### WHAT IS NEEDED:
From the entries below, copy every line holding the word "agent".

[SUPPLIED INFORMATION Boundary: Start]

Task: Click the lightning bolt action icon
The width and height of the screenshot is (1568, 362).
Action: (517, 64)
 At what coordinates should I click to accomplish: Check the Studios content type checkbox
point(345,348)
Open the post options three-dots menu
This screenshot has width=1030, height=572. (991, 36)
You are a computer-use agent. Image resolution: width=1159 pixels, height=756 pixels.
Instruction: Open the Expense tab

[SUPPLIED INFORMATION Boundary: End]
[SUPPLIED INFORMATION Boundary: Start]

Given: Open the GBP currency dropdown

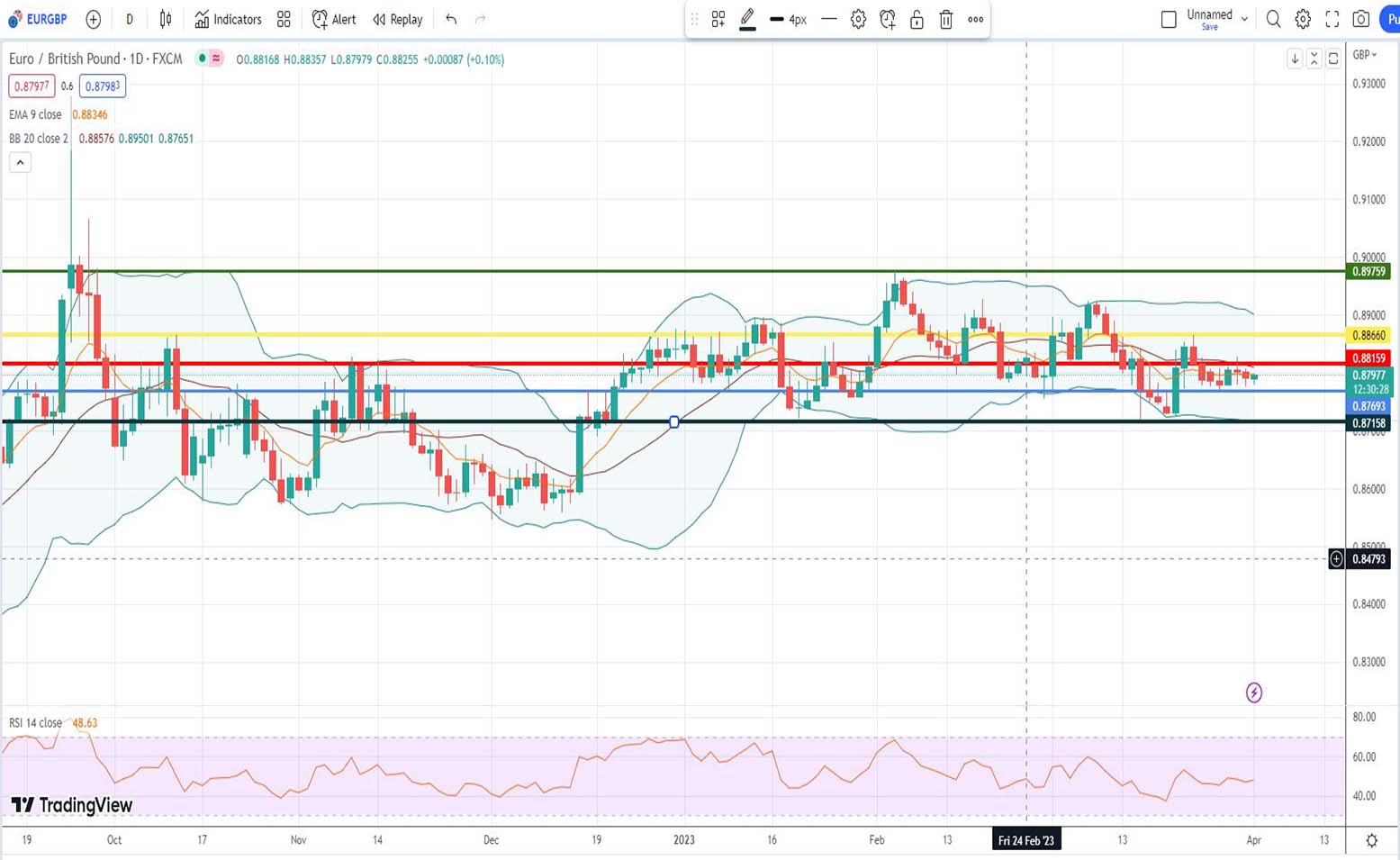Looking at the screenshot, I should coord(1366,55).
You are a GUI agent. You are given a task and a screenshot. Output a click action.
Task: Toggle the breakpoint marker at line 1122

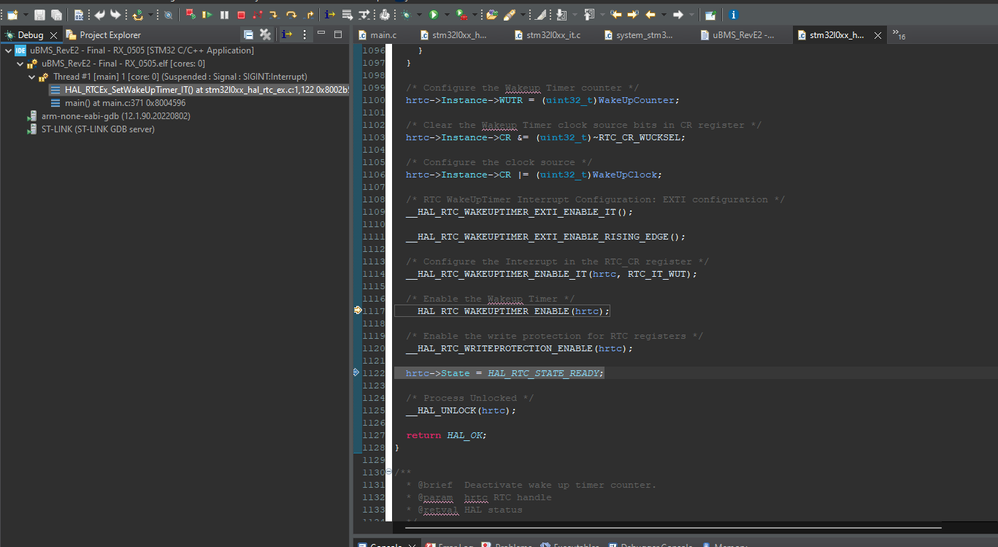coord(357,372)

[SUPPLIED INFORMATION Boundary: End]

### PROBLEM SOLUTION:
You are a computer-use agent. Image resolution: width=1159 pixels, height=756 pixels.
You are a GUI agent. You are given a task and a screenshot. Output a click action.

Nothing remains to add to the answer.